• DOCUMENT EXTRACT
Inder Kumar Gujral, who was India's prime minister for 11 months in 1997-98, died on Friday just four days before his 93rd birthday. Known as a gentleman politician, Gujral died at 3.27 p.m. Friday at a Guragon hospital of lung infection.
The government has declared seven days of state mourning and Gujral is to be given a state funeral Saturday at 3 p.m. His body is being kept at his residence, 5, Janpath for last tributes.
Gujral had been admitted to the Medanta Medicity hospital in Gurgaon with a lung infection Nov 19 and was on ventilator.
He is survived by two sons, Naresh, and Vishal Gujral, who was till recently a professor in the US, and three grandchildren. Naresh is a sitting Rajya Sabha MP from Punjab and a senior leader of the ruling Shiromani Akali Dal. His younger brother is the famed artist and sculptor Satish Gujral. His wife Sheila predeceased him in July 2011.

• SUPPLIED DATA
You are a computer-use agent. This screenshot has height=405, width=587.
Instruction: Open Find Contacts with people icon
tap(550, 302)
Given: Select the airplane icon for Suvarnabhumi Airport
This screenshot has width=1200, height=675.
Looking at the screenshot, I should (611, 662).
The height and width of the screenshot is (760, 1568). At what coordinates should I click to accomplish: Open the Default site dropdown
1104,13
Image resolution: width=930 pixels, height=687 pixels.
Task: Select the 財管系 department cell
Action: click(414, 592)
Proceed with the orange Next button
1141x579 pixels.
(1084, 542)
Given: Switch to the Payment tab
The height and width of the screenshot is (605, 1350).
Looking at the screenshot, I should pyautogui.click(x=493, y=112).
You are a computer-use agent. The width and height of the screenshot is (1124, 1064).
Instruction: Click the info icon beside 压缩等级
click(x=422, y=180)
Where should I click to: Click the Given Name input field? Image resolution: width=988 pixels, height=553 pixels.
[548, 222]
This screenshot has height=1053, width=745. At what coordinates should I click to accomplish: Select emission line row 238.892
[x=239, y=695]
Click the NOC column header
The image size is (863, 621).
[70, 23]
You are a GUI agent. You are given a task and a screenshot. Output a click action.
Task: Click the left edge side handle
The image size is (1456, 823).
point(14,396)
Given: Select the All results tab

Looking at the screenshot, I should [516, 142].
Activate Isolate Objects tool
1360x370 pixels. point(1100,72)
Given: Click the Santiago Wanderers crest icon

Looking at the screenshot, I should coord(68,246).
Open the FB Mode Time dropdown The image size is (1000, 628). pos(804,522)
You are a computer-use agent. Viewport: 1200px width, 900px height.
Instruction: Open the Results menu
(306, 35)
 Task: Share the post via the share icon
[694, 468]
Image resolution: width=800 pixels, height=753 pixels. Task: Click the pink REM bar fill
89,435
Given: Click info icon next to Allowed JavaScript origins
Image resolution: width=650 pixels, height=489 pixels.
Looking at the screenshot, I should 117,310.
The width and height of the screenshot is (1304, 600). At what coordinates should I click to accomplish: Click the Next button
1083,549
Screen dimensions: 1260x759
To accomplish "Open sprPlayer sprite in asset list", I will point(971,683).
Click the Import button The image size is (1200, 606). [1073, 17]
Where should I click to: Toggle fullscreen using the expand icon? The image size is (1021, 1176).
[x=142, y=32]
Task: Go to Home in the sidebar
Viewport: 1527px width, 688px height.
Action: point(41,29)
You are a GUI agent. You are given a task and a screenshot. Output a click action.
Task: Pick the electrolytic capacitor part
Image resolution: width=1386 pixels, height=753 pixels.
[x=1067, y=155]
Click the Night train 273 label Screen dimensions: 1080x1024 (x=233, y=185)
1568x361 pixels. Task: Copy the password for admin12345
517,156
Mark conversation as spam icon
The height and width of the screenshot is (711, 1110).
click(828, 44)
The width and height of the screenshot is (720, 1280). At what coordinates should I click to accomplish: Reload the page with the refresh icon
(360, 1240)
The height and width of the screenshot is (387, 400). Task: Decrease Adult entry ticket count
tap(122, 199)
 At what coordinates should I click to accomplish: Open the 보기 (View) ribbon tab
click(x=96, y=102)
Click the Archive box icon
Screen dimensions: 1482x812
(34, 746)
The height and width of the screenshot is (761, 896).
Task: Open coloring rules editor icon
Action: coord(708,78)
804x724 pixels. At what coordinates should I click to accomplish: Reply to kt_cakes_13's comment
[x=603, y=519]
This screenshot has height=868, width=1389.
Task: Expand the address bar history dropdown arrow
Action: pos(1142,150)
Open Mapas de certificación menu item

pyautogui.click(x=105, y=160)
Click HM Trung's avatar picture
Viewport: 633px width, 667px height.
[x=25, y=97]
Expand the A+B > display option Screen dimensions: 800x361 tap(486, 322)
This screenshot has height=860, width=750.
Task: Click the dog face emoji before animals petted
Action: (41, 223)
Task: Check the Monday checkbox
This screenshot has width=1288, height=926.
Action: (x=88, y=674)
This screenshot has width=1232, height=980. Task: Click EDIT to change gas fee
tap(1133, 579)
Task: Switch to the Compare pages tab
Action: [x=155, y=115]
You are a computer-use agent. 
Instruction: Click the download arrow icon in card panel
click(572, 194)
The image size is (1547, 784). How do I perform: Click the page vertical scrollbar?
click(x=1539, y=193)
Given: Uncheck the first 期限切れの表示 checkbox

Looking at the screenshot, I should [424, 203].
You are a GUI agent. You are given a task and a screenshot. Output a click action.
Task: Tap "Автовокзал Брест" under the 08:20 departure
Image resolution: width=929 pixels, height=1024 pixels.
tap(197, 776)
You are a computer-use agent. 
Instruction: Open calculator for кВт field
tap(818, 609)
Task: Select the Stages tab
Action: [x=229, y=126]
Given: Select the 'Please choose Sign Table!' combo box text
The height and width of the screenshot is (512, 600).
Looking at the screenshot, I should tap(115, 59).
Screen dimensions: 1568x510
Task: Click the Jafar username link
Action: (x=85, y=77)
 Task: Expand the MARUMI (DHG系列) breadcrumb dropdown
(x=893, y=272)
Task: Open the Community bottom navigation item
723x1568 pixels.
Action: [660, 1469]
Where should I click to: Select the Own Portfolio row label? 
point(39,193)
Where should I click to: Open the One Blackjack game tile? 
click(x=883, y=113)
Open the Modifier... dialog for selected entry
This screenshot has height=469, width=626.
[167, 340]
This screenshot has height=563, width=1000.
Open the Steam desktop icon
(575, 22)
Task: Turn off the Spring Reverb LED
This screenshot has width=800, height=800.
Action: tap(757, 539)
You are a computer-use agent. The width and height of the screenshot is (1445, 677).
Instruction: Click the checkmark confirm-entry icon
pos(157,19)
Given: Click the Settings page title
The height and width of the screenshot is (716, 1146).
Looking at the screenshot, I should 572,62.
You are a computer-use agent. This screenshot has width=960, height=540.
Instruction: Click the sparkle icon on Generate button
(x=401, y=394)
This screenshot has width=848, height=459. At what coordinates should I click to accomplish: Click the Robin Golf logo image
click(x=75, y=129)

• EXERCISE 1
Summarize the report on Inder Kumar Gujral's death in two sentences.
• EXERCISE 2
Write a continuation of the report on Gujral's death that picks up after its final sentence.

• RESPONSE AREA 1
Inder Kumar Gujral, who was India's prime minister for 11 months in 1997-98, died of a lung infection on Friday, four days before his 93rd birthday, after being admitted to a Gurgaon hospital on Nov 19. The government declared seven days of state mourning and a state funeral for Saturday, and he is survived by two sons and three grandchildren.

• RESPONSE AREA 2
The union cabinet, at a special session convened to pay homage to Gujral, passed a resolution expressing profound sorrow at his demise and said in his death India has lost a "great patriot, a visionary leader and a freedom fighter".
The news of his death was conveyed to Parliament by Home Minister Sushil Kumar Shinde after which both the Houses adjourned. There will be a condolence references made to him on Monday. Gujral had participated in underground activity in Punjab in his student days during freedom struggle and was in public service for decades.
President Pranab Mukherjee, Vice President Hamid Ansari, Prime Minister Manmohan Singh, Lok Sabha Speaker Meira Kumar, Congress chief Sonia Gandhi, Union Ministers and political leaders were among those who paid glowing tributes to the late leader. The Prime Minister said in his message:
In his passing, the country has lost an intellectual, a scholar-statesman and a gentleman politician whose liberal and humanist vision was rooted in the teachings of the leaders of our freedom movement.Singh said:
I personally have lost a friend of long standing, whose wisdom, idealism and deep concern for social equity left a great impression on me and whose counsel and opinion I often sought and valued greatly.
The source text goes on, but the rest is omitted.